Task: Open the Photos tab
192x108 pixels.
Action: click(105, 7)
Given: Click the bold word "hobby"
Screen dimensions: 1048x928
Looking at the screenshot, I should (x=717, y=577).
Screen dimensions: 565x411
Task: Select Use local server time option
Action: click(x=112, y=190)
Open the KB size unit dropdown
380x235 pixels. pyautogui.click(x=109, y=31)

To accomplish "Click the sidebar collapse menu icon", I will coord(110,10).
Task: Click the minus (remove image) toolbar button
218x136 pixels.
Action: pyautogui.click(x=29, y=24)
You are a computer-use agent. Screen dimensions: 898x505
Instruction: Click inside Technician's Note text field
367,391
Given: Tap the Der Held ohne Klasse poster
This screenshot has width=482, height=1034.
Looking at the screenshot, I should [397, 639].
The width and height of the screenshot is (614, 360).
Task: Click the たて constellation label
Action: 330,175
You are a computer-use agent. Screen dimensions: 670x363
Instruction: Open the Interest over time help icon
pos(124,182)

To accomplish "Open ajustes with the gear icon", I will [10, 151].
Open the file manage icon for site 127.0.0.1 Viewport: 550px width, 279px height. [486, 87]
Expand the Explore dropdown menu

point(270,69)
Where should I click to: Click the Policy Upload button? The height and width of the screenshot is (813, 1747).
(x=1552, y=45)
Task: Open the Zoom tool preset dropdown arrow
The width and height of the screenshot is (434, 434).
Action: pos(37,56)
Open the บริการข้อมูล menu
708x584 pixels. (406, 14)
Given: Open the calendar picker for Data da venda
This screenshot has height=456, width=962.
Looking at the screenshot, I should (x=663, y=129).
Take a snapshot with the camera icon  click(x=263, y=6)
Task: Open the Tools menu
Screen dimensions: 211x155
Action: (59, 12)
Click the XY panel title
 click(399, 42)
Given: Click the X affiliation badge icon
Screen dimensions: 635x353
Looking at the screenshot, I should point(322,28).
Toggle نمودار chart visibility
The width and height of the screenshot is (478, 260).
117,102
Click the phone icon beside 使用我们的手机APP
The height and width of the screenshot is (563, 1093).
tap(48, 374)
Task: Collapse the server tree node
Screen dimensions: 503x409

- - - - - - -

WHAT IS BEING ASKED: Rewrite all of the data above with every occurrence of "Given" swapped for "Goal", leaving everything else unchanged.

EXPECTED OUTPUT:
Task: Open the Photos tab
192x108 pixels.
Action: click(105, 7)
Goal: Click the bold word "hobby"
Screen dimensions: 1048x928
Looking at the screenshot, I should (x=717, y=577).
Screen dimensions: 565x411
Task: Select Use local server time option
Action: click(x=112, y=190)
Open the KB size unit dropdown
380x235 pixels. pyautogui.click(x=109, y=31)

To accomplish "Click the sidebar collapse menu icon", I will coord(110,10).
Task: Click the minus (remove image) toolbar button
218x136 pixels.
Action: pyautogui.click(x=29, y=24)
You are a computer-use agent. Screen dimensions: 898x505
Instruction: Click inside Technician's Note text field
367,391
Goal: Tap the Der Held ohne Klasse poster
This screenshot has width=482, height=1034.
Looking at the screenshot, I should [397, 639].
The width and height of the screenshot is (614, 360).
Task: Click the たて constellation label
Action: 330,175
You are a computer-use agent. Screen dimensions: 670x363
Instruction: Open the Interest over time help icon
pos(124,182)

To accomplish "Open ajustes with the gear icon", I will [10, 151].
Open the file manage icon for site 127.0.0.1 Viewport: 550px width, 279px height. [486, 87]
Expand the Explore dropdown menu

point(270,69)
Where should I click to: Click the Policy Upload button? The height and width of the screenshot is (813, 1747).
(x=1552, y=45)
Task: Open the Zoom tool preset dropdown arrow
The width and height of the screenshot is (434, 434).
Action: pos(37,56)
Open the บริการข้อมูล menu
708x584 pixels. (406, 14)
Goal: Open the calendar picker for Data da venda
This screenshot has height=456, width=962.
Looking at the screenshot, I should (x=663, y=129).
Take a snapshot with the camera icon  click(x=263, y=6)
Task: Open the Tools menu
Screen dimensions: 211x155
Action: (59, 12)
Click the XY panel title
 click(399, 42)
Goal: Click the X affiliation badge icon
Screen dimensions: 635x353
Looking at the screenshot, I should point(322,28).
Toggle نمودار chart visibility
The width and height of the screenshot is (478, 260).
117,102
Click the phone icon beside 使用我们的手机APP
The height and width of the screenshot is (563, 1093).
tap(48, 374)
Task: Collapse the server tree node
Screen dimensions: 503x409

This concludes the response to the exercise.